::: Stored rows :::

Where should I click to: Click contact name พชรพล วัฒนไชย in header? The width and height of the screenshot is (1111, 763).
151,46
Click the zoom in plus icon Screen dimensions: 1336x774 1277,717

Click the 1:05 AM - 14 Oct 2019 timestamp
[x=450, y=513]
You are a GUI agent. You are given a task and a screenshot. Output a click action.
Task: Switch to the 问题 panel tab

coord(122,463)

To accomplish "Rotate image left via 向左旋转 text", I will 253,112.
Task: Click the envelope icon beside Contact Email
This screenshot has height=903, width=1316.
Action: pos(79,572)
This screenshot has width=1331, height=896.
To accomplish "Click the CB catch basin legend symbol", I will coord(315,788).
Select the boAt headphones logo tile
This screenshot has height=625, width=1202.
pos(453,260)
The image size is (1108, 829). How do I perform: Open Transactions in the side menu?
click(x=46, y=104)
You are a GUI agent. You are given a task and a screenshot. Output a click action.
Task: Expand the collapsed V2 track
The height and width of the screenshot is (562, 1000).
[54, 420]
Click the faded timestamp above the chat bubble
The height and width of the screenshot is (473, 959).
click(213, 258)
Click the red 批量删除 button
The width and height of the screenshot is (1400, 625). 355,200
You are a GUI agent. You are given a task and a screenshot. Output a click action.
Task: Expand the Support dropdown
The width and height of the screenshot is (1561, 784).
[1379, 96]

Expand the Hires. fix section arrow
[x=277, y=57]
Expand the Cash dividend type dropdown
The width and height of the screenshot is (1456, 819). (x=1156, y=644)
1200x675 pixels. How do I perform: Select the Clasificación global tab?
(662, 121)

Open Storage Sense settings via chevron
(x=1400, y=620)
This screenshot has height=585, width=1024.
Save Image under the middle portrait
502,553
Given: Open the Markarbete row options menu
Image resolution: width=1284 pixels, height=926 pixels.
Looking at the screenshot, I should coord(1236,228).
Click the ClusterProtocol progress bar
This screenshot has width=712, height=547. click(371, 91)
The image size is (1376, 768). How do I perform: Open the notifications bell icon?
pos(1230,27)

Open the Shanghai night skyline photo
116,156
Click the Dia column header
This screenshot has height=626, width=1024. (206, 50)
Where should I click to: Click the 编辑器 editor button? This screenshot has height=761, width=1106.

:::

Exercise requirements =
Copy out every line from the start of the entries down through the line containing "The width and height of the screenshot is (1456, 819).", with both of those lines included. Keep each line character for character.

Result =
Where should I click to: Click contact name พชรพล วัฒนไชย in header? The width and height of the screenshot is (1111, 763).
151,46
Click the zoom in plus icon Screen dimensions: 1336x774 1277,717

Click the 1:05 AM - 14 Oct 2019 timestamp
[x=450, y=513]
You are a GUI agent. You are given a task and a screenshot. Output a click action.
Task: Switch to the 问题 panel tab

coord(122,463)

To accomplish "Rotate image left via 向左旋转 text", I will 253,112.
Task: Click the envelope icon beside Contact Email
This screenshot has height=903, width=1316.
Action: pos(79,572)
This screenshot has width=1331, height=896.
To accomplish "Click the CB catch basin legend symbol", I will coord(315,788).
Select the boAt headphones logo tile
This screenshot has height=625, width=1202.
pos(453,260)
The image size is (1108, 829). How do I perform: Open Transactions in the side menu?
click(x=46, y=104)
You are a GUI agent. You are given a task and a screenshot. Output a click action.
Task: Expand the collapsed V2 track
The height and width of the screenshot is (562, 1000).
[54, 420]
Click the faded timestamp above the chat bubble
The height and width of the screenshot is (473, 959).
click(213, 258)
Click the red 批量删除 button
The width and height of the screenshot is (1400, 625). 355,200
You are a GUI agent. You are given a task and a screenshot. Output a click action.
Task: Expand the Support dropdown
The width and height of the screenshot is (1561, 784).
[1379, 96]

Expand the Hires. fix section arrow
[x=277, y=57]
Expand the Cash dividend type dropdown
The width and height of the screenshot is (1456, 819). (x=1156, y=644)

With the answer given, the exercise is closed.